Introduction/Background

WNA utilizes a ERP application called IFS. This is has been implemented at WNA for seven years. All sites use the IFS software and over the years it has replaced many of the ad-hoc programs used at the sites. Consequently, IFS is the key enterprise application that supports the business. It is used to record sales, purchasing, shop floor, MRO and warehouse transactions. It records all the financial transactions and is used for the planning of MRP and MPS.

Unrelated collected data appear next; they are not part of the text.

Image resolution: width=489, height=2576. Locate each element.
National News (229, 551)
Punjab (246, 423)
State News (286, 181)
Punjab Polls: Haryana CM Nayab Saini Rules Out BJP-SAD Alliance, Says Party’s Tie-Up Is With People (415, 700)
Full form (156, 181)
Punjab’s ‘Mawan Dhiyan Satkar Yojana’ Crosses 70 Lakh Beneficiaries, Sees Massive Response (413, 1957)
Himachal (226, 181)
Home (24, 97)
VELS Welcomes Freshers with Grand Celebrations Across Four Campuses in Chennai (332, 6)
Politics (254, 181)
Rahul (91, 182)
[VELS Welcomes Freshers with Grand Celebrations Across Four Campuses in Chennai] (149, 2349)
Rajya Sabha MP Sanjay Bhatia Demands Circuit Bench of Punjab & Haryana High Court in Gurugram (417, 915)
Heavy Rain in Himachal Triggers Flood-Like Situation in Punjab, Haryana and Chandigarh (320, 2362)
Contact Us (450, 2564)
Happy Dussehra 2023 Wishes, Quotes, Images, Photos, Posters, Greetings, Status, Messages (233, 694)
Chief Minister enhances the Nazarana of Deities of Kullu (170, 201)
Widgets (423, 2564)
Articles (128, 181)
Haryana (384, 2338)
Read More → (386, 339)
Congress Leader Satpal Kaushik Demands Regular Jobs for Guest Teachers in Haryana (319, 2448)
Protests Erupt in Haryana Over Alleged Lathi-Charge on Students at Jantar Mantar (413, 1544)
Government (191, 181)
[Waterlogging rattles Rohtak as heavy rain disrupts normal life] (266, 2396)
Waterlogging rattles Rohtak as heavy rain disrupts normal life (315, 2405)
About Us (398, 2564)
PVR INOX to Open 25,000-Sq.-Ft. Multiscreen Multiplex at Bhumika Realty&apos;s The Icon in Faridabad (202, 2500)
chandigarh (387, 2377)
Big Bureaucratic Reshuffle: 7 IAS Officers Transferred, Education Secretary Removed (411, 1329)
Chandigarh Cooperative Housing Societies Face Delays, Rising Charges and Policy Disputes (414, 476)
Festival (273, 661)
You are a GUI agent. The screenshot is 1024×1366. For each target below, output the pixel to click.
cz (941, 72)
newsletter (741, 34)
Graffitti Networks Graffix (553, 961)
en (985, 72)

Over the years WNA has also taken the opportunity to integrate and interface IFS with selected ‘best of breed’ applications. Example of these include the Radley EDI application for the transmission of sales-orders and invoices, etc. The IFS application uses an Oracle database 10G2 running on a Linux Operating system. The IFS data is located on an EMC AX-4 SAN. There are number of other servers associated with the IFS hardware and application environment such as Extended Servers, Print Servers etc. These are a mixture of 32bit and 64bit Windows OS servers running on HP Blades.

WNA also has integrations with other applications within and outside the network. These interfaces include one to Production Monitoring System (Mattec) and another to a web-based Transportation Optimization application (Transite) Other interfaces are also in the works and will be deployed in the next 6 to 18 months. WNA entire Production environment as described above is replicated on a Development and Test environments, although we don’t utilize the SAN in Development or Test.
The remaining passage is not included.